One of my main complaints for the past few years of my taking early morning walks around the city is that the public walkways are nearly impassable. Sidewalks on bridges have huge piles of snow and ice, and I feel like a mountain goat getting across. The sidewalk in front of and to the side of the church at 33rd and Denison is usually very unwelcoming because they shovel only from the parking lot to the church door, and I feel there sometimes like
Don Ho or
Dick Blake (sans clack stick, of course),
doing slick dance routines with both feet firmly planted just to keep my balance.

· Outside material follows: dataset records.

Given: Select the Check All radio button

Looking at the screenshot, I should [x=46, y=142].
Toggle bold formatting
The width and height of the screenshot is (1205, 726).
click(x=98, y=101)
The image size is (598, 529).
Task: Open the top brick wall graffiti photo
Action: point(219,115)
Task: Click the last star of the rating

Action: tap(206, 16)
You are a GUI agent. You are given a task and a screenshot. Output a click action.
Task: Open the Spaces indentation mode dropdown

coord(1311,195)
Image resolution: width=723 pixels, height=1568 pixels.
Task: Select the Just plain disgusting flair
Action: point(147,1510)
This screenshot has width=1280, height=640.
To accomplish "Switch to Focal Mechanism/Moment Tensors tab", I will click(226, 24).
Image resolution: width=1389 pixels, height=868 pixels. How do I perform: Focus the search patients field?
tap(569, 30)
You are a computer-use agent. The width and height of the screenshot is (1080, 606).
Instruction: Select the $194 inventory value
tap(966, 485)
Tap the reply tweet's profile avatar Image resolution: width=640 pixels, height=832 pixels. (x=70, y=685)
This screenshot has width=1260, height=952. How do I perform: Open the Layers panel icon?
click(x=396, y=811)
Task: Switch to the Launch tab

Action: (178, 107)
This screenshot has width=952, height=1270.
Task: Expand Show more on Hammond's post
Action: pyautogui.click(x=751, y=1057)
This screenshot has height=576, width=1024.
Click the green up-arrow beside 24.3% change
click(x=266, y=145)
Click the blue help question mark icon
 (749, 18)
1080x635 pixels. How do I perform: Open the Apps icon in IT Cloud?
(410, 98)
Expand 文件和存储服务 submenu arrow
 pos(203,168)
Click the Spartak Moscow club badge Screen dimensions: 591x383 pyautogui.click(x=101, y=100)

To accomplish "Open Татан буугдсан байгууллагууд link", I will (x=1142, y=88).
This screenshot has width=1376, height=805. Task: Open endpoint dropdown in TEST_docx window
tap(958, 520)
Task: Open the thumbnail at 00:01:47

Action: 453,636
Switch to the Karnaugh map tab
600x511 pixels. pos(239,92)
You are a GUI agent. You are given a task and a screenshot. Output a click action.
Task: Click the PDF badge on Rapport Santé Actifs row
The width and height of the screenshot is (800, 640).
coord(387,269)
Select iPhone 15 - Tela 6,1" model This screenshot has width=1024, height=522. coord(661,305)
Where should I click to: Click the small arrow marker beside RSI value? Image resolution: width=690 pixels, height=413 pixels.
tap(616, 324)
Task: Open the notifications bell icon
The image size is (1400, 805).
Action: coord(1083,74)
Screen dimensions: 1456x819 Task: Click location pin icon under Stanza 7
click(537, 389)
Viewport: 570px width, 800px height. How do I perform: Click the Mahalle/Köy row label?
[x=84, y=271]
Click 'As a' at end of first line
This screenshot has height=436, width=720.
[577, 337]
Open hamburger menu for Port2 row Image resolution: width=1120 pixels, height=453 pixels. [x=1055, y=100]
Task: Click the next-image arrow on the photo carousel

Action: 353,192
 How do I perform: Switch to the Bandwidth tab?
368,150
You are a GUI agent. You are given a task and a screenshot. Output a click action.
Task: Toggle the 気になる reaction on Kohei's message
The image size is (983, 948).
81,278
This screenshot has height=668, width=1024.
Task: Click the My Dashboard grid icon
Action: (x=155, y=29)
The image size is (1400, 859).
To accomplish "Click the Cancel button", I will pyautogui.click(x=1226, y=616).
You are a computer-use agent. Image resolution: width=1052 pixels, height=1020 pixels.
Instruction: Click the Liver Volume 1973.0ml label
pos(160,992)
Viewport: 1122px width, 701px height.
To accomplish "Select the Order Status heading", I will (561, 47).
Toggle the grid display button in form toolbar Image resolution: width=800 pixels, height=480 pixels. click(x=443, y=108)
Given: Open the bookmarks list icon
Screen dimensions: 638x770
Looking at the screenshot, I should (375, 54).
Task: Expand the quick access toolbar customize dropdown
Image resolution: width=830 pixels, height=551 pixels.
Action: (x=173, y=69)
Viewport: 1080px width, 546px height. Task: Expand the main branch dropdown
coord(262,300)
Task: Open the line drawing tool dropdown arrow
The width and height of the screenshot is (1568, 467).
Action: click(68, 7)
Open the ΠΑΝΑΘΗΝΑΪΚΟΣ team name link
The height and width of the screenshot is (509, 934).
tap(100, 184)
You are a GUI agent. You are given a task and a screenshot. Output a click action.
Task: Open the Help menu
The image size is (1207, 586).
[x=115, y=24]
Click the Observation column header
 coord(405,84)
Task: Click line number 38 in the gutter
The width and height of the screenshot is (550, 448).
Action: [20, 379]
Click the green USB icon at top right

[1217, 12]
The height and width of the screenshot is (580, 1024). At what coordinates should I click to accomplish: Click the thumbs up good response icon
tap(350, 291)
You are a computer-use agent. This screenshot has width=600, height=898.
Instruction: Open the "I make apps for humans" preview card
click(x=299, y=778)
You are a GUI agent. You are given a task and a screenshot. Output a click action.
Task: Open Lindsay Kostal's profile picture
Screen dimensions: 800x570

I also was thinking about the
recent TIWIDT move by Wendell Robinson, prompted by
Jeff Hess and
Henery Hawk, to do good deeds to raise the level of good karmic vibrations around these parts. Then I started thinking about how it's really never too late for anything, even to become a Boy Scout, and help people--as a pre-teen, I'd always been too terrified of their rumored
circle activities to join.
Now, if I ran this city, I'd do what they do out in Bedford, for instance, and have a guy run around the whole city on some sort of little scooter/plow and keep all the sidewalks passable. But since I don't live in a city that puts the functionality of its own citizens first and doesn't seem to care too much about its own appearance, all I can do is to fill the gap until help shows up. And, I can do this by keeping my own space clear and also helping clear the areas that probably won't get cleared--in front of the boardups, in front of older peoples' homes, in front of the properties of the benighted investors who have been to
Carleton Sheets seminars and taken them seriously.
I feel better already, and my arms are getting some tone back, and the neighborhood looks great.